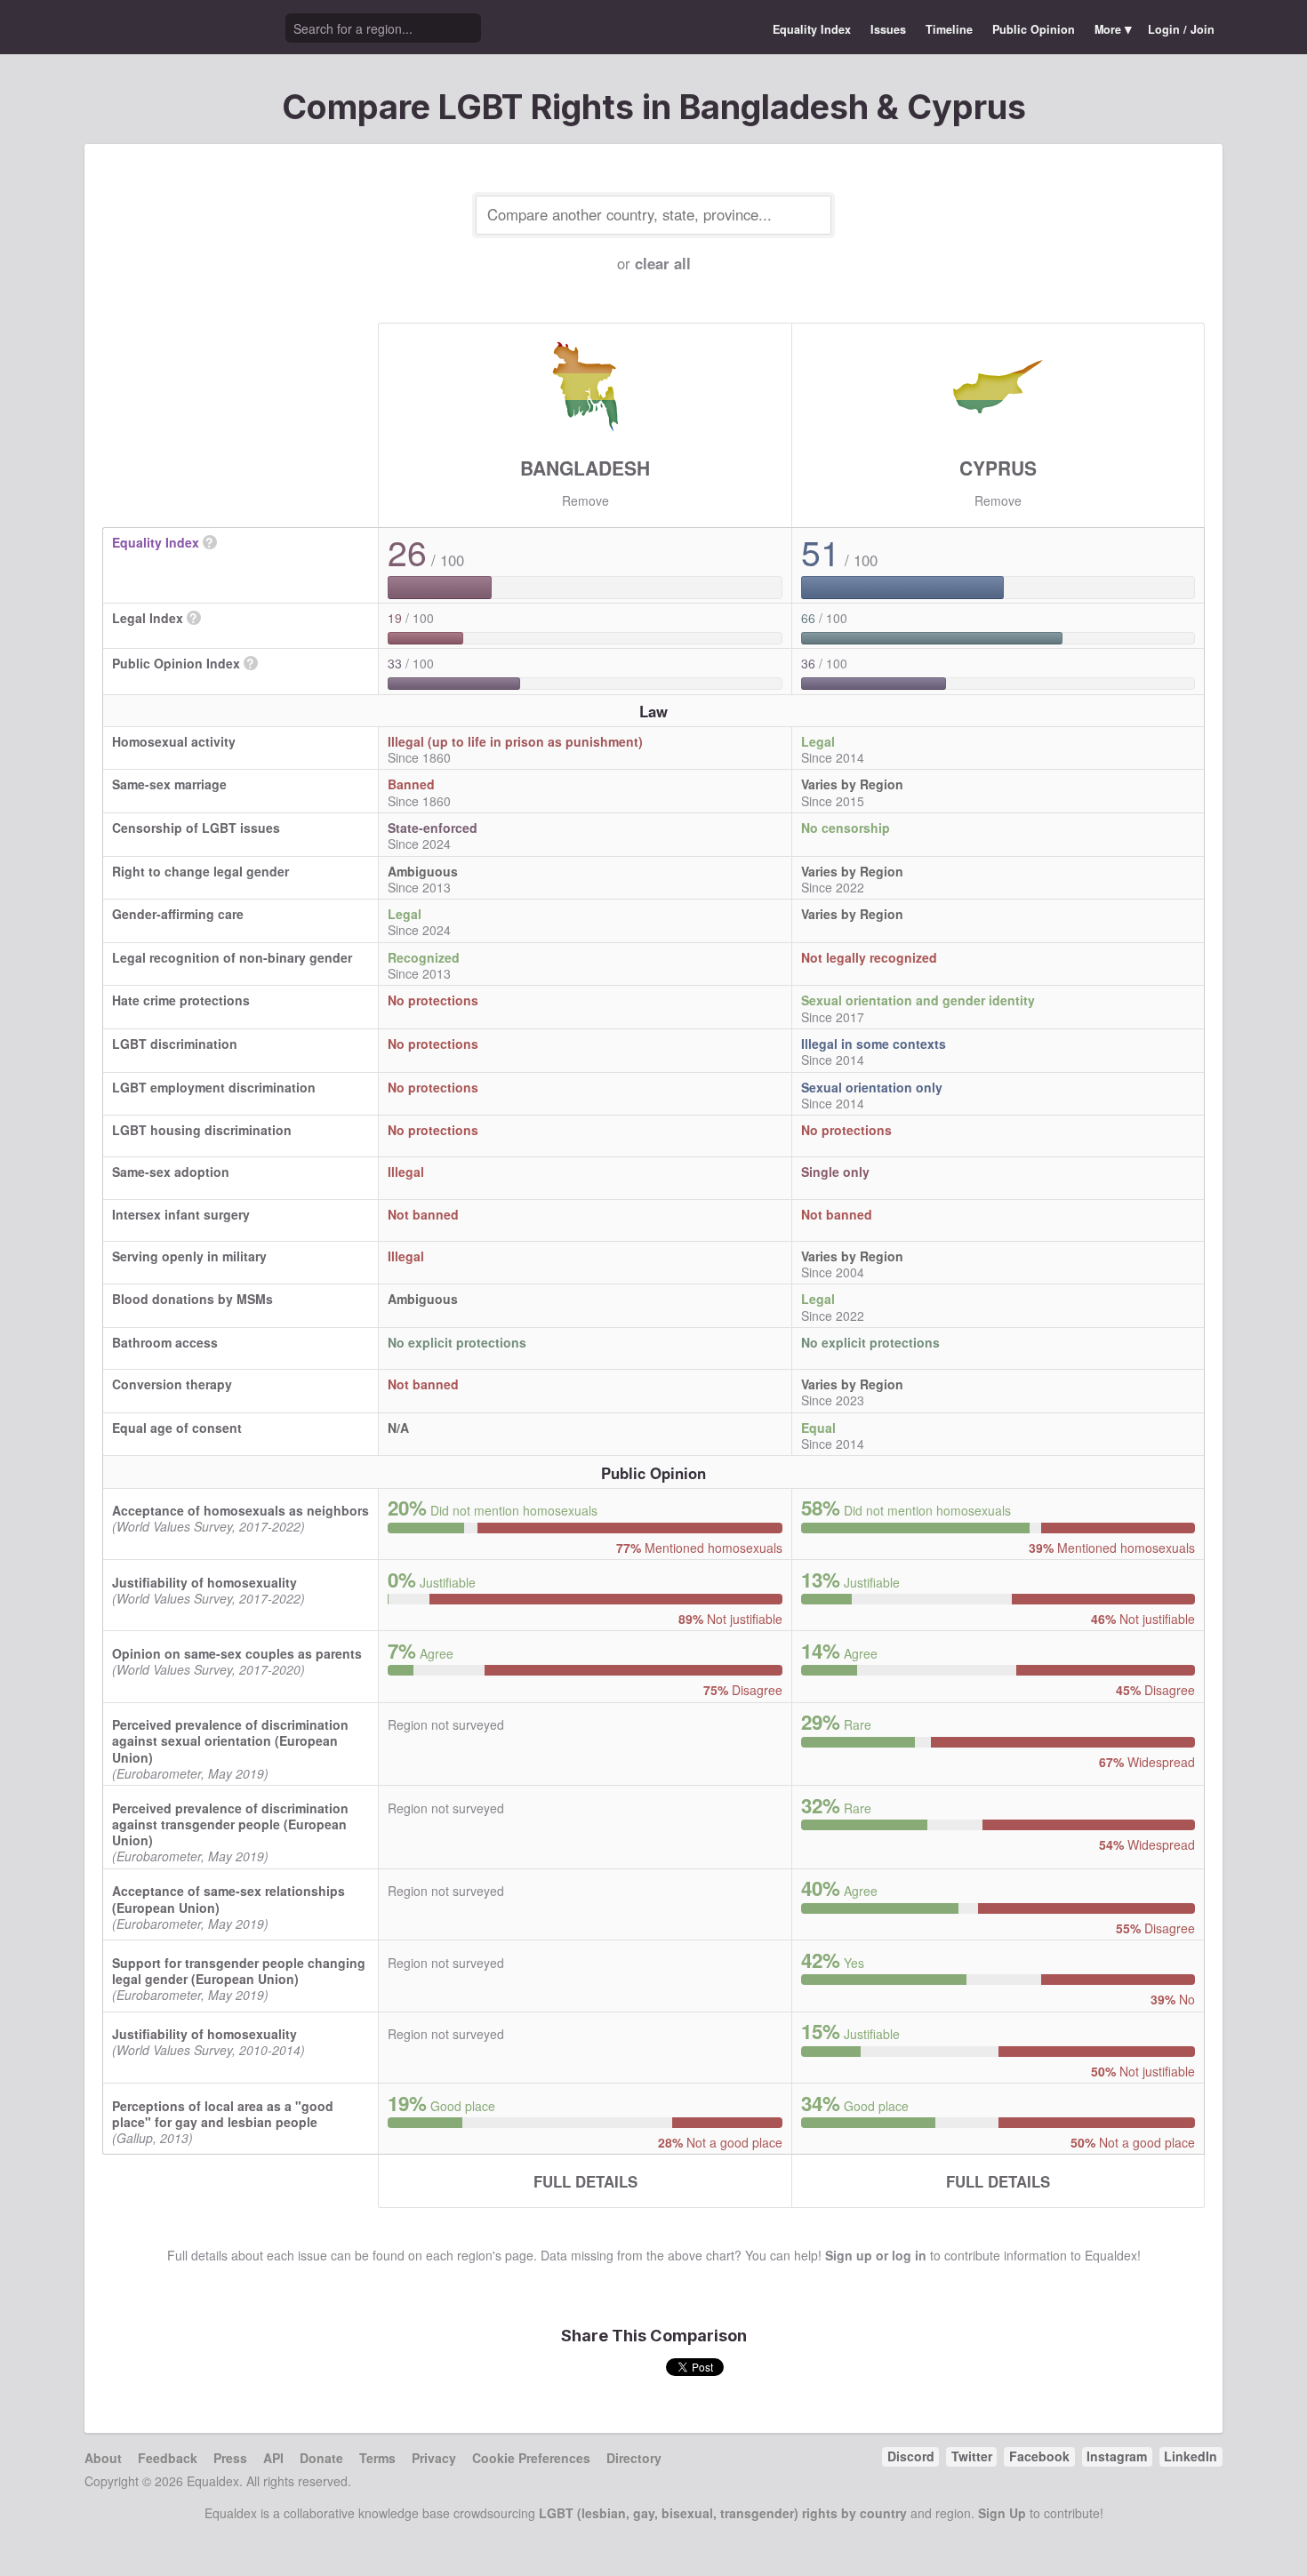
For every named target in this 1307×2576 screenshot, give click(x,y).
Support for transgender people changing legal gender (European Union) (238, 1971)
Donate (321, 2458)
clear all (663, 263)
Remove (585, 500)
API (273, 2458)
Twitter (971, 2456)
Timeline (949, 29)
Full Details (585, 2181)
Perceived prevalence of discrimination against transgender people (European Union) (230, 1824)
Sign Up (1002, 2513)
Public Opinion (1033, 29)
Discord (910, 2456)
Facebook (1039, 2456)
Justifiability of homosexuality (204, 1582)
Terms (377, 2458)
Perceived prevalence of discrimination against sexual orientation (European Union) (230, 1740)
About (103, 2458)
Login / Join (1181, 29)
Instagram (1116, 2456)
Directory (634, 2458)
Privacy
------------------------------
• _PROBLEM DESCRIPTION_: In transcribing the lines above, omit the images and keep all else exact.

• _EXPECTED ANSWER_:
For every named target in this 1307×2576 screenshot, give click(x,y).
Support for transgender people changing legal gender (European Union) (238, 1971)
Donate (321, 2458)
clear all (663, 263)
Remove (585, 500)
API (273, 2458)
Twitter (971, 2456)
Timeline (949, 29)
Full Details (585, 2181)
Perceived prevalence of discrimination against transgender people (European Union) (230, 1824)
Sign Up (1002, 2513)
Public Opinion (1033, 29)
Discord (910, 2456)
Facebook (1039, 2456)
Justifiability of homosexuality (204, 1582)
Terms (377, 2458)
Perceived prevalence of discrimination against sexual orientation (European Union) (230, 1740)
About (103, 2458)
Login / Join (1181, 29)
Instagram (1116, 2456)
Directory (634, 2458)
Privacy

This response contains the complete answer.